Not to worry citizen. Just look away.
This is not an automated posting, aaijaglk a sdfjka jdsa karuh.w
What if BoingBoing and the various associated forums are just a decades-long, elaborate Alternate-Reality-Game viral promo for an upcoming Billy Idol Cyberpunk-Redux Project? Every now-and-then @frauenfelder drops hints – reminding us of his role in designing the visuals and and CD-ROM for Idol and other people even mention that in the comments “organically”…
Have you ever seen a favorable BoingBoing review of music from any other member of Generation-X?
https://www.google.com/search?q=site%3Aboingboing.net+billy+idol
God damn it, I am going to listen to that Billy Idol Cyberpunk album tomorrow, in its entirety tomorrow as I work.

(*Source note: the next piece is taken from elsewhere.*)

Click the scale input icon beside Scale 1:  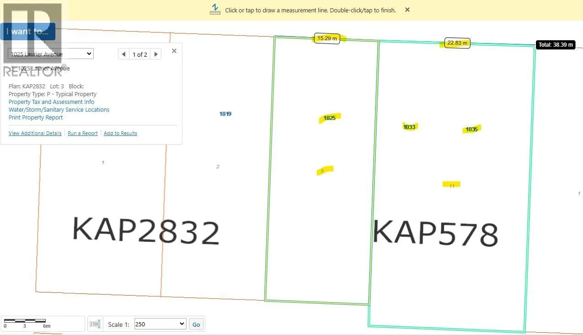95,324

The future has imploded into the present. With no nuclear war, the new battlefields are people’s minds and souls. Megacorporations are the new government. The computer generated info-domains are the new frontiers. Though there is better living through science and chemistry, we are all becoming cyborgs.
I will get to the bottom of this, even if it requires me listening to this whole album ripped as 320 kbps MP3s
Wait. I always listen to them at 192 kbps. What’s in the other 128?
This is … rather complex
He didn’t make another album for 13 years after that one, and:
Idol briefly responded once more to the negative reception the album received on two occasions. In 1996, Idol gave an interview for his website in which he was asked if he’d pursue the style of Cyberpunk for a future album. Idol addressed the question by first explaining his interpretation of the failure of the album. “You see the thing about Cyberpunk is that it was supposed to be like a home[-]made record, much like these rap bands are doing, all made really on home equipment. But it was very hard to make people understand that I was sort of making an alternative record. They don’t allow you to make an alternative record…” He then stated that he would not be pursuing the same style with any future album. In a 2005 interview, Idol simply stated “…the idea that I was trying to do an overground-underground record just wasn’t understood at the time.” Tony Dimitriades, a prominent music industry producer and manager, interpreted Idol’s response at the time. “He realized at that point, ‘Well, if that’s what people think, maybe I lost touch with my public.’”
It takes a loooooong time to change the public’s mind. Little by little, we are – I mean Mark is – chipping away at it.